Make sure you follow the manufacturer’s instructions carefully and use the right tools to avoid any mishaps.
Remember that the correct thread direction is especially important when dealing with fixed-gear or track-bike hubs, which include special threads for a lockring that tightens in the opposite direction compared with the pedals.
Dropouts Spacing: 130mm for Modern Road Frames
In order to determine the proper size bottom bracket for a fixie bike, it’s important to understand the dimensions of the frame.
One key factor is the dropout spacing, which is the distance between the dropouts on the rear wheel and hub.
For modern road frames, the standard dropout spacing is 130mm. This means that the bottom bracket needs to be compatible with this spacing in order to properly align the chain with the rear wheel.
It’s important to note that different types of bikes may have different dropout spacings, such as 110mm for older track frames or 126mm for rear 6 and 7-speed road bikes.
By considering all of these factors, riders can ensure they have the right size bottom bracket for their fixie bike.
Bottom Bracket Axle Length: No 1 Standard for Track
The No 1 standard for track bikes is usually 165mm or slightly longer, measured from the centre of the bottom bracket to the centre of the pedal spindle. This length allows riders to achieve greater power transfer and efficiency.
However, it’s important to note that longer axles don’t always translate to better performance. The ideal length may vary depending on the cyclist’s riding style, leg length, and bike fit.
It’s always best to consult with a professional or experienced rider to determine the ideal bottom bracket axle length for your track bike.
Square Taper Bottom Brackets: Most Common
Square taper bottom brackets are the most commonly found type in fixie bikes. This type of bottom bracket has a square shaped axle that connects the crank arm to the bottom bracket, making it easy to install and remove the crankset.
Plus, it’s a cost-effective option that has been used in bikes for many years.
A square taper bottom bracket comes in different sizes, but the width options are usually either 68mm or 73mm, with an inner diameter of 34.8mm.
This type of bottom bracket is compatible with various cranks, like Shimano or Campagnolo, and is easy to find replacements for when necessary.
How to Find Your Bottom Bracket Size?
Once you have understood the different dimensions of bottom brackets, it’s time to find the right size for your fixie bike.
1- First, determine the width of your bottom bracket shell by measuring the distance between the inside faces of the frame’s bottom bracket shell.
2- Next, measure the diameter of the shell to confirm it fits the standard 34.8mm size.
3- Then, consider the crankset you plan to use as it dictates the required length of your bottom bracket axle.
Marketed sizes may vary between 103mm to 127mm, but it is essential to select the right size for proper chainline and pedal clearance.
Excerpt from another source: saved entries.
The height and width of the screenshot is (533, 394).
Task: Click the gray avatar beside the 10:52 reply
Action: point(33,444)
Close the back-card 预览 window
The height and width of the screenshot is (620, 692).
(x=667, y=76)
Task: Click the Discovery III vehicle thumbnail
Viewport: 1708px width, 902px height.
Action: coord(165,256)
If you’re unsure of your bike’s bottom bracket type, consult the manufacturer’s specifications or bring your bike to a bike shop for expert advice. Remember, proper bottom bracket sizing will ensure efficient power transfer and a more comfortable riding experience.
Considerations for Older Frames: Bottom Bracket Compatibility
When it comes to older frame bicycles, bottom bracket compatibility is a crucial consideration.
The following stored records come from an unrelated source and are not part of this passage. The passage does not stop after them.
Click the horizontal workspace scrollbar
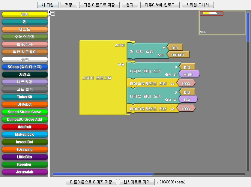Viewport: 251px width, 187px height. point(103,174)
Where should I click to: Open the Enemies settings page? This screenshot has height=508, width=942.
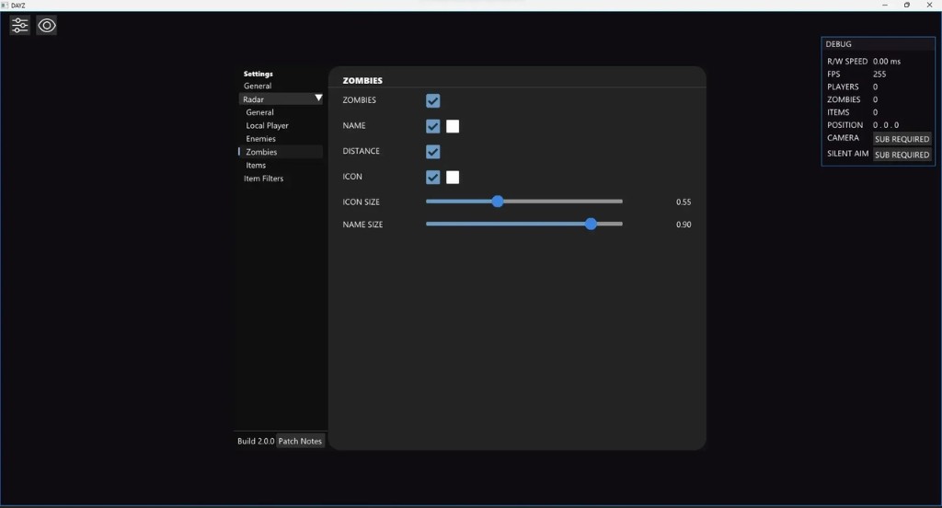[260, 139]
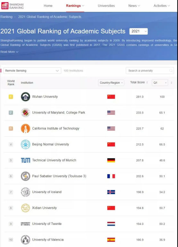Click the University of Iceland seal
The width and height of the screenshot is (178, 247).
(26, 192)
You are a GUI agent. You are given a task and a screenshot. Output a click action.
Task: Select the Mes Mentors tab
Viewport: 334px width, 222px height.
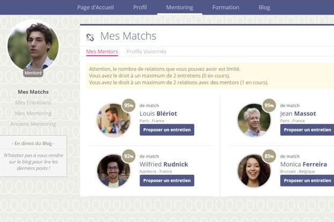coord(102,51)
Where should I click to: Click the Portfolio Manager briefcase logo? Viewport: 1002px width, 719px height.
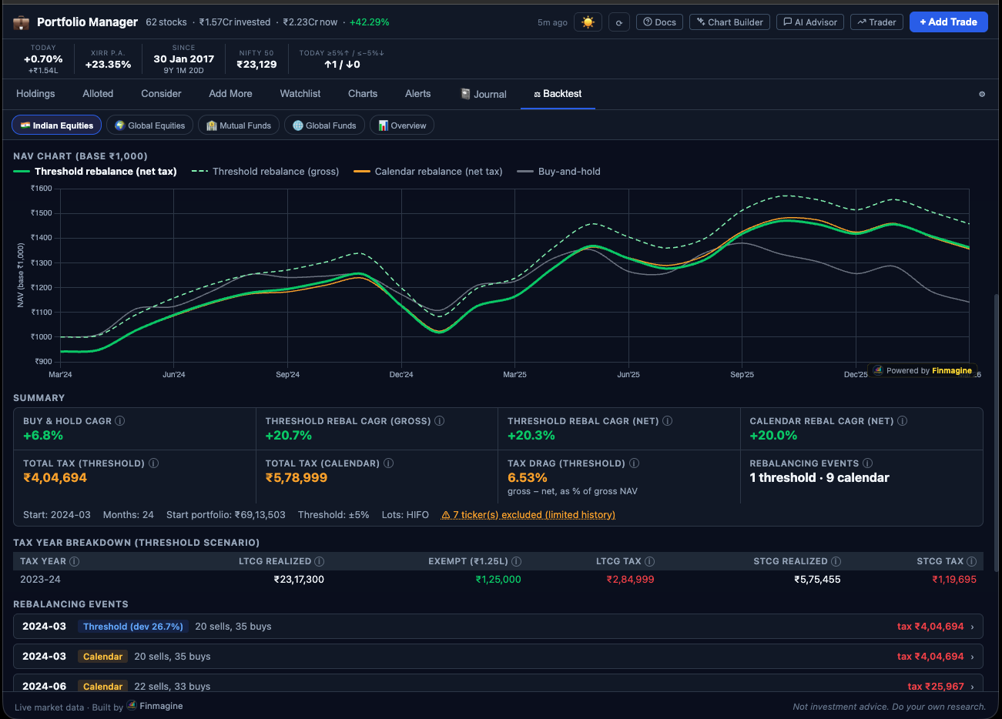point(21,22)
1- The bottom bracket shell width is likely to be different from modern bicycles, so it is important to measure the shell accurately to determine the right size.
2- Older models typically use a threaded bottom bracket while newer ones use press-fit or threaded systems. It’s essential to identify this difference to ensure compatibility with a new bottom bracket.
3- Some older frames may not be compatible with common bottom bracket sizes, so it’s best to consult with a bike mechanic or do thorough research before making a purchase.
By considering these compatibility factors, one can ensure a smooth installation and optimal performance of their fixie bike’s bottom bracket system.